WHAT IS REQUIRED: List every line below containing "computer".

DATA EXTRACTS:
+ + +

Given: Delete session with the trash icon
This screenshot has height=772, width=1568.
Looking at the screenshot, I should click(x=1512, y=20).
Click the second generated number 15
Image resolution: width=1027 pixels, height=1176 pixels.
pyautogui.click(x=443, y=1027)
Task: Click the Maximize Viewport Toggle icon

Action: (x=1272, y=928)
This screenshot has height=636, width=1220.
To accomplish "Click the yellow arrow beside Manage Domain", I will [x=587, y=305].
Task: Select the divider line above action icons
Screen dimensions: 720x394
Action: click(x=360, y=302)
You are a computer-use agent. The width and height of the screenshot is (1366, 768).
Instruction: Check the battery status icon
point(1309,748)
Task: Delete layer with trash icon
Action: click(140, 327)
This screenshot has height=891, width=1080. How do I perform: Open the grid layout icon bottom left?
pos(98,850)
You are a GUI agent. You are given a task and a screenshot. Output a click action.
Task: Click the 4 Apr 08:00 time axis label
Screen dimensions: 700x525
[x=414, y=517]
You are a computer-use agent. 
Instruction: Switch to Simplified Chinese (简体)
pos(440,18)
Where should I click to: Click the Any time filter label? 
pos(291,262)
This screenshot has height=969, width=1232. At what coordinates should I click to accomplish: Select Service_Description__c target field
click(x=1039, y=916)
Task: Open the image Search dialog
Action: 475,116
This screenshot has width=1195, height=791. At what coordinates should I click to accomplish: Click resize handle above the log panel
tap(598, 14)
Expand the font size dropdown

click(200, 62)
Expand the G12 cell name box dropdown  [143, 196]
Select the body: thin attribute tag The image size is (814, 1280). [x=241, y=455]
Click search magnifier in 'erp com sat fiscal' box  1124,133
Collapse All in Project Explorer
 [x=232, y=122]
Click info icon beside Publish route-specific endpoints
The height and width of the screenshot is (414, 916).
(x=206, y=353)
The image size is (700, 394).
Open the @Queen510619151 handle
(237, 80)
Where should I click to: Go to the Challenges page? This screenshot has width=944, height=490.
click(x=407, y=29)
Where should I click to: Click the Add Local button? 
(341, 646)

+ + +

ANSWER SPACE:
You are a computer-use agent. The width and height of the screenshot is (1366, 768).
You are a computer-use agent. 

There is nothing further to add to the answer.